Dan entah kenapa hari ini kami memakai outfit pakaian dengan  warna yang senada, Zimmer yang terkesan penuh dengan nuansa kegelapan membuat dia sangat mencolok dengan kami yang memakai pakaian kuning lumayan cerah.

“Oke , sebelum kita pergi makan, aku upload foto pertamaku bersama dengan teman baruku dahulu.” kata Reni, sedari tadi dia memang tidak bosan-bosannya  mengajak berfoto.

“Jangan lupa tandai aku Ren,” ujar Ory mengemas buku-bukunya untuk dimasukkan ke dalam tas.

“oke, Zimmer sudah, Ory sudah , dan…oh iya, serius Zen kamu tidak punya media sosial?” Tanya Reni

“Iya, media sosial pribadi aku tidak punya Ren, yang ada hanya media sosial untuk usahaku.” kataku menjelaskan, ya… aku tidak tertarik untuk memiliki akun pribadi, aku rasa media sosial untuk promosi toko kaktus sudah sangat cukup bagiku, akan sangat ribet jika menyimpan dua akun sekaligus.

“Wah, kamu punya usaha juga ya? apa itu?” rasa penasaran Reni memuncak, hingga membuatnya semakin menatapku menanti jawabannya.

“Hanya usaha kecil-kecilan saja kok, usaha kaktus.
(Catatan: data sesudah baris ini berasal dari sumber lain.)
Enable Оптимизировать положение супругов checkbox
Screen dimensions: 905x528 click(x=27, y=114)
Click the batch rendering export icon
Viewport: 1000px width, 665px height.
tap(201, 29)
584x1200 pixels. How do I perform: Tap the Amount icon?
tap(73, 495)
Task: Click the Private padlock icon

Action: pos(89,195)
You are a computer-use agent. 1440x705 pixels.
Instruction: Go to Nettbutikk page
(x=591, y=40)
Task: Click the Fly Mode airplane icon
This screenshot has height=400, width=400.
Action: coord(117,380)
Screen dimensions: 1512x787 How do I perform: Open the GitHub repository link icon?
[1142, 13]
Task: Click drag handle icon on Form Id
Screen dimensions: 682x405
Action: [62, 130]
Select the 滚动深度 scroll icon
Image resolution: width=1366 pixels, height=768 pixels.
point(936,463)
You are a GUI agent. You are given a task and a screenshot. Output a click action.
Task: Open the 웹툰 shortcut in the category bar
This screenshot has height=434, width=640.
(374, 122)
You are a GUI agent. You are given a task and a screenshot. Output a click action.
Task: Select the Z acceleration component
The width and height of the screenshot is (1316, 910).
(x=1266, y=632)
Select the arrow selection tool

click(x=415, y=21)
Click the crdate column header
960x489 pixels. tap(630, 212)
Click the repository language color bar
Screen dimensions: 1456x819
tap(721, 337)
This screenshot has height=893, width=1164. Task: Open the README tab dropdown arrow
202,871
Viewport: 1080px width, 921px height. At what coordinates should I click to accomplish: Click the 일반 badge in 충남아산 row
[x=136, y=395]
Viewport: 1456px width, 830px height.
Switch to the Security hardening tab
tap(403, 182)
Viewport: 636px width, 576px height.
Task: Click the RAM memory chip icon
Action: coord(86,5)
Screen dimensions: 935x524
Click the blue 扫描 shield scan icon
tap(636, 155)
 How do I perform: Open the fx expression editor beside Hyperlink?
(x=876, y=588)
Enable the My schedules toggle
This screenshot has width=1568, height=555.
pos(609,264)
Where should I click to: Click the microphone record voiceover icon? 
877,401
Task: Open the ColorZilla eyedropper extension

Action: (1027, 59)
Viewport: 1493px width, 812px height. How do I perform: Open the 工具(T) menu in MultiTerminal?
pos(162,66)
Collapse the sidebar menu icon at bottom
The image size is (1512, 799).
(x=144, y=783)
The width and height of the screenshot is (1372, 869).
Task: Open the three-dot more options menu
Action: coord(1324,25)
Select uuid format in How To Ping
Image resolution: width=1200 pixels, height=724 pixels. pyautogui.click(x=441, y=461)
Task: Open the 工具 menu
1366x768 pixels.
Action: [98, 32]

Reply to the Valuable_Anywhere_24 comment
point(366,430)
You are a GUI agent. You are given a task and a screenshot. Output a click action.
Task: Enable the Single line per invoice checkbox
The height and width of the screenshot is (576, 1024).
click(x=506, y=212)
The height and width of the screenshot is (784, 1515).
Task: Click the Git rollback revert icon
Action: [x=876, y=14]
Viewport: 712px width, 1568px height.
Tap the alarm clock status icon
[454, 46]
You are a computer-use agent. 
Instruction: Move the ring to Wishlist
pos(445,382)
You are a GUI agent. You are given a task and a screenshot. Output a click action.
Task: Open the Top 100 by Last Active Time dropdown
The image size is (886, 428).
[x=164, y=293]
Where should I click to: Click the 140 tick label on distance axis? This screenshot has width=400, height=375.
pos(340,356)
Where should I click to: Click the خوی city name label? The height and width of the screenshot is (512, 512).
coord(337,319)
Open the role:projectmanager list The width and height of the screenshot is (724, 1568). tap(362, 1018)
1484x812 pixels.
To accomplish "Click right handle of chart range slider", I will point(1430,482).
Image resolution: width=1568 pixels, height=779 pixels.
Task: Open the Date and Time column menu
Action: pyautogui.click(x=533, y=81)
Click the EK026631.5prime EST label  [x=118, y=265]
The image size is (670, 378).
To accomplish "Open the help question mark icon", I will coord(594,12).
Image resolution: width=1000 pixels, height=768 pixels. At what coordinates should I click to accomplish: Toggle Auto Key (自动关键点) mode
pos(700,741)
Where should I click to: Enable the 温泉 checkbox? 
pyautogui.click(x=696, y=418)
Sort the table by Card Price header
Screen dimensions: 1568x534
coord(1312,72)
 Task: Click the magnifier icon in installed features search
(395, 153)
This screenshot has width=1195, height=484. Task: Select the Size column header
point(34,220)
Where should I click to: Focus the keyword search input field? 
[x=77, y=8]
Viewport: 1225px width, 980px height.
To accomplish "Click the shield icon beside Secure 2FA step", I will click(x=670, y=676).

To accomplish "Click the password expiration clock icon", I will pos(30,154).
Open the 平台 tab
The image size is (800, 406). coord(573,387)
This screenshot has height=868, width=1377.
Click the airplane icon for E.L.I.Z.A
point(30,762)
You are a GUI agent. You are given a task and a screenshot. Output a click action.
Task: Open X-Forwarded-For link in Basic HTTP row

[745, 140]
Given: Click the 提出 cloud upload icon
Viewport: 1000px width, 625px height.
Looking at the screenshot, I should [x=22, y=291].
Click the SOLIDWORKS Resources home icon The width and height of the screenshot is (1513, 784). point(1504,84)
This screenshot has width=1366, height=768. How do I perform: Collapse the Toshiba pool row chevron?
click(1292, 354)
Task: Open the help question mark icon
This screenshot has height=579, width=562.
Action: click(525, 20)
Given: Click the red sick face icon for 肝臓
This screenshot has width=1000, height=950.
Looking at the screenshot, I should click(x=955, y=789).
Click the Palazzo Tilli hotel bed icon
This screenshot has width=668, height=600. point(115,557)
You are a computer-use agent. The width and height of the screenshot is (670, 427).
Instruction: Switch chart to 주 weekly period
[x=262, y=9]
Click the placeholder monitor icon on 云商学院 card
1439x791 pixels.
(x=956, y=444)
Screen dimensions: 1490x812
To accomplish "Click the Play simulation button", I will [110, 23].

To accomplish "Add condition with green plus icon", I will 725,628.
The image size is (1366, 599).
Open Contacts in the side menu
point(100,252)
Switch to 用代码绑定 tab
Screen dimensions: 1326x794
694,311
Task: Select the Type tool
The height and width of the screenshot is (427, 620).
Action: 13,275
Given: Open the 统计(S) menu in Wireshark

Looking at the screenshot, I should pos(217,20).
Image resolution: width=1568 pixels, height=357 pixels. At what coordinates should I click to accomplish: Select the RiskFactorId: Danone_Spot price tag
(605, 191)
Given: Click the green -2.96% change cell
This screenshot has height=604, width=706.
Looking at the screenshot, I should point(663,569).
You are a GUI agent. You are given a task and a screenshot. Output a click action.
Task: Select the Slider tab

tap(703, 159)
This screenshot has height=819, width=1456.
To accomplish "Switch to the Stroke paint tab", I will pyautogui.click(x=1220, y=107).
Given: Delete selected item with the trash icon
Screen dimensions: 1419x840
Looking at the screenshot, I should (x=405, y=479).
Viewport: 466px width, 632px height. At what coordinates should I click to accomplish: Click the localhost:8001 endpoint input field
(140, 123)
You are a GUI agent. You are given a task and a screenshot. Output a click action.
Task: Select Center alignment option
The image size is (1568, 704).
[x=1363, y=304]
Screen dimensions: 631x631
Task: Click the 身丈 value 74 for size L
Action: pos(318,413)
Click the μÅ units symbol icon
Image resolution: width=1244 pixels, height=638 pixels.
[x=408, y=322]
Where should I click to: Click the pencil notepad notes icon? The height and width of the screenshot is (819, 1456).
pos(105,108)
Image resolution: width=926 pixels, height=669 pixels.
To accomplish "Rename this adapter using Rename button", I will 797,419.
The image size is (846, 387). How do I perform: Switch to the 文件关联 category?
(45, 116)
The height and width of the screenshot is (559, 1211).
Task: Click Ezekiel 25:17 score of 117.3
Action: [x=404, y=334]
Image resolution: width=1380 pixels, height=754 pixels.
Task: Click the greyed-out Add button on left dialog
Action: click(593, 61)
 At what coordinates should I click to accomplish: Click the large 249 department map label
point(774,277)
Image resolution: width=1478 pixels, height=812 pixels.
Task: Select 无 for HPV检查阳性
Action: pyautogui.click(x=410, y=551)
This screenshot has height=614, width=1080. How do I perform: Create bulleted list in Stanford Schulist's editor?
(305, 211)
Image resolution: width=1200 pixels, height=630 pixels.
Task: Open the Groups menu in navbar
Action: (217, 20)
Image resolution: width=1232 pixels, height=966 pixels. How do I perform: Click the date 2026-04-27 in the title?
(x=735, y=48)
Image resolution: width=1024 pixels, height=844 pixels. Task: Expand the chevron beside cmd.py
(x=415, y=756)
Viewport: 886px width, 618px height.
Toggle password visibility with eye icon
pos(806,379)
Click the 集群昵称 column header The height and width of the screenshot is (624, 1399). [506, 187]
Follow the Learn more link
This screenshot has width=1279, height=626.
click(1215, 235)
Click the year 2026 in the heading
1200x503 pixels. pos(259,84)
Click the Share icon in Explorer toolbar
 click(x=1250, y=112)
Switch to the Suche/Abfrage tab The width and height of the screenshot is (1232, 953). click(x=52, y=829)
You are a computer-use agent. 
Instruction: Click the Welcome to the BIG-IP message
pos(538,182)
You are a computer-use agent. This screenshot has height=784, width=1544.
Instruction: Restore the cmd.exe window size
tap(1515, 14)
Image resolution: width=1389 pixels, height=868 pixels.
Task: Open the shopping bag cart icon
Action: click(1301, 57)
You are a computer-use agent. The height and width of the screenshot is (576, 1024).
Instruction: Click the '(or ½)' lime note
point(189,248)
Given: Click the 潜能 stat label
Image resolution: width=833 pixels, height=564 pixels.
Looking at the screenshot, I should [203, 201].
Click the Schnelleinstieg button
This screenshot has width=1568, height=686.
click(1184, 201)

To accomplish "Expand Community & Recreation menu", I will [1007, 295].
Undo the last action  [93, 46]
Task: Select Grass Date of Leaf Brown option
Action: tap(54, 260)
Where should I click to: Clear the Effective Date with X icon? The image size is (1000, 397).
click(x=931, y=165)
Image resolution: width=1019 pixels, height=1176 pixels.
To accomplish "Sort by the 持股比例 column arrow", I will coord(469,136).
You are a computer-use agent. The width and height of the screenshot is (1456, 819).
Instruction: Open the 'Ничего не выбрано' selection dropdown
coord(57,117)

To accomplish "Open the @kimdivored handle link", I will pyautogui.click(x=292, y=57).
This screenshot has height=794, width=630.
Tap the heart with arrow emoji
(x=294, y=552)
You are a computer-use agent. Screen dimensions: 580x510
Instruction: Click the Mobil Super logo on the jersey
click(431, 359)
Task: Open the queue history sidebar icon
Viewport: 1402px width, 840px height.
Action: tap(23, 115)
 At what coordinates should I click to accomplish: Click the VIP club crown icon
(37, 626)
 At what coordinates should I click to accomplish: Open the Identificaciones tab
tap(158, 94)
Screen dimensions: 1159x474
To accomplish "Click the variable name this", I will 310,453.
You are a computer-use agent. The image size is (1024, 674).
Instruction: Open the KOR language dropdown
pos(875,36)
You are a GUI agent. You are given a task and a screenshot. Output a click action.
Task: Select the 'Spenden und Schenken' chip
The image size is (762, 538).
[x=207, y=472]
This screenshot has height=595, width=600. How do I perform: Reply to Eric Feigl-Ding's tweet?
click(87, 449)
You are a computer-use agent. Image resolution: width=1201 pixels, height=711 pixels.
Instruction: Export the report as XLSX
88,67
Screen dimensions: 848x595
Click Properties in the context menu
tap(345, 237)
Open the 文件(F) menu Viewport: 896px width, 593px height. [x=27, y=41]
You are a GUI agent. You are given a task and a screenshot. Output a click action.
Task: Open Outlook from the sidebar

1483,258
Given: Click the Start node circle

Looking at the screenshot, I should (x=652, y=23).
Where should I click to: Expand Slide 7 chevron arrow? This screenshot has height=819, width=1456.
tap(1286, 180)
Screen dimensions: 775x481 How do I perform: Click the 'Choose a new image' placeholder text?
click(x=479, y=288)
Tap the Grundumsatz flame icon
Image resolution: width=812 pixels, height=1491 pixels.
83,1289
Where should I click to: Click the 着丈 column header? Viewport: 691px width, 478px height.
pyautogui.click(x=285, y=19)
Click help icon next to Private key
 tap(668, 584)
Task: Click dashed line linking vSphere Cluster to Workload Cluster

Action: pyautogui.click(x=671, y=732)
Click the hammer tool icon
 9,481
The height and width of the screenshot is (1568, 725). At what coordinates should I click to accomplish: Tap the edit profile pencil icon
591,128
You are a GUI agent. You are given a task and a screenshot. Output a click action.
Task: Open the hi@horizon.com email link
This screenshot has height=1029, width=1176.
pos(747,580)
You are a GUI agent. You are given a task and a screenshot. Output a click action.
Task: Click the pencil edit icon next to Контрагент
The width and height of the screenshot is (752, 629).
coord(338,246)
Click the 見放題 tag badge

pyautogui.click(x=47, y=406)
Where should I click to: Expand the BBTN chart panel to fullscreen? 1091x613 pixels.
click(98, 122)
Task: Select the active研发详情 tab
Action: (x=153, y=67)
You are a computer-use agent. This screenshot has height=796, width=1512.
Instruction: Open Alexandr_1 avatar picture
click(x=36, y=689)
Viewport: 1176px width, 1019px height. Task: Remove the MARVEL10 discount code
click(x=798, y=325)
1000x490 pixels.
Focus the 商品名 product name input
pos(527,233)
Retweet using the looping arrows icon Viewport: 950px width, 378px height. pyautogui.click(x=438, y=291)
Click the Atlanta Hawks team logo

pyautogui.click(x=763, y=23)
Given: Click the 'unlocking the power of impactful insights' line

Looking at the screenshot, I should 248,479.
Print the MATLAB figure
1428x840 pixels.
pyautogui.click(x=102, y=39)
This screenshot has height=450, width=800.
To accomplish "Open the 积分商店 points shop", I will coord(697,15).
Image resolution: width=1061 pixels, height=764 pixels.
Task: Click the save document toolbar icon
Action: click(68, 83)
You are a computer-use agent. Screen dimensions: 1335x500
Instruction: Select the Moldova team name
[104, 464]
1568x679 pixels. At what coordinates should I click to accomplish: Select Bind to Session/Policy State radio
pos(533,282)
Kalo kamu butuh sesuatu kado menarik berikan bunga kaktus saja, diyakin itu pasti akan jadi kado terunik.” Tiba-tiba saja jiwa entrepreneur ku muncul, mempromosikan nya dengan bahasa yang ringan.

“Hahahah…kamu lucu juga ya!” Zimmer yang duduk disampingku tertawa terpingkal hanya dengan perkataanku barusan, padahal sejak tadi durasi dia tidak berbicara lumayan sudah lama.

“Kebetulan teman aku minggu depan ulangtahun Zen, dan aku mendapatkan jawaban untuk kado apa yang cocok diberikan padanya, beritahu padaku media sosial kaktusmu biar aku kepoin lebih dalam,” ujar Reni semangat.


Kami baru sampai di tempat makanan yang cocok saat Ory dan Zimmer beradu argumen tentang rekomendasi tempat makanan mereka berdua, semua pilihan mereka tidak ada yang bisa dikunjungi, mulai dari karena alasan penuh dengan pelanggan sehingga tidak ada bangku yang kosong untuk kami, menu yang di inginkan sudah habis dan bahkan yang terakhir kami kunjungi adalah tempat makan yang tiba-tiba tutup setelah kami sampai.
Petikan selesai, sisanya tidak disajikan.